[Collection entries]
»»
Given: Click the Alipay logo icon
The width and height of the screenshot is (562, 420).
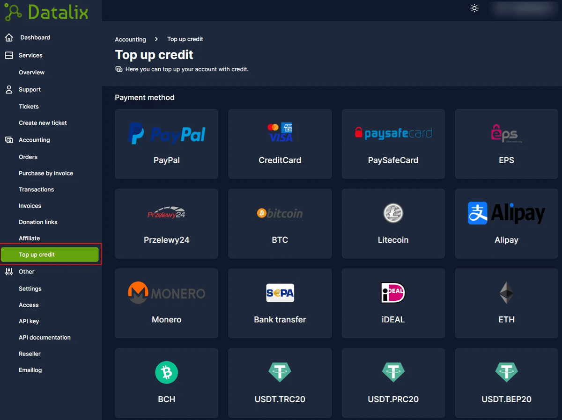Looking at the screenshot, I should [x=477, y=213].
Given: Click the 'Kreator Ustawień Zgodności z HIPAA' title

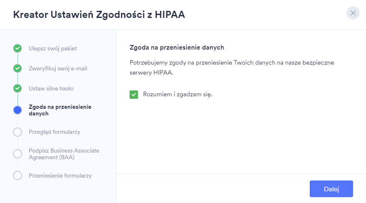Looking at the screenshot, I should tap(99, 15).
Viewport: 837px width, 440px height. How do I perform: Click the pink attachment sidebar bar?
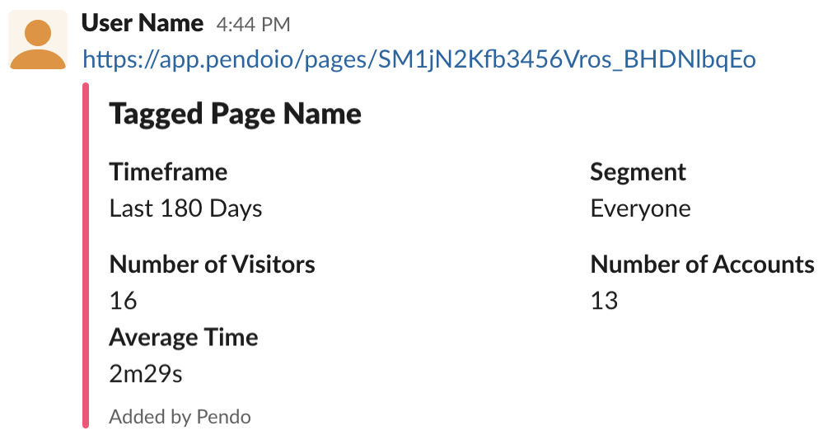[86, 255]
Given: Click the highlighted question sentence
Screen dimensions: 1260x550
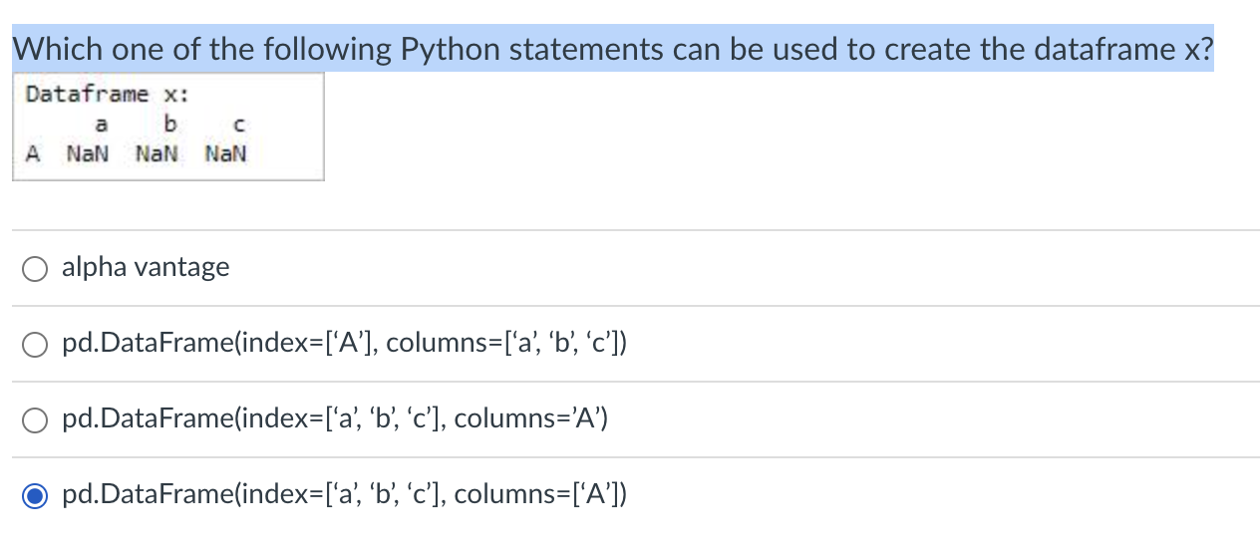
««
Task objective> Could you output all of the records exactly, without their pictures?

Response below>
Given: Click the Alipay logo icon
The width and height of the screenshot is (562, 420).
Looking at the screenshot, I should [x=477, y=213].
Given: Click the 'Kreator Ustawień Zgodności z HIPAA' title

Looking at the screenshot, I should tap(99, 15).
Viewport: 837px width, 440px height. How do I perform: Click the pink attachment sidebar bar?
[86, 255]
Given: Click the highlighted question sentence
Screen dimensions: 1260x550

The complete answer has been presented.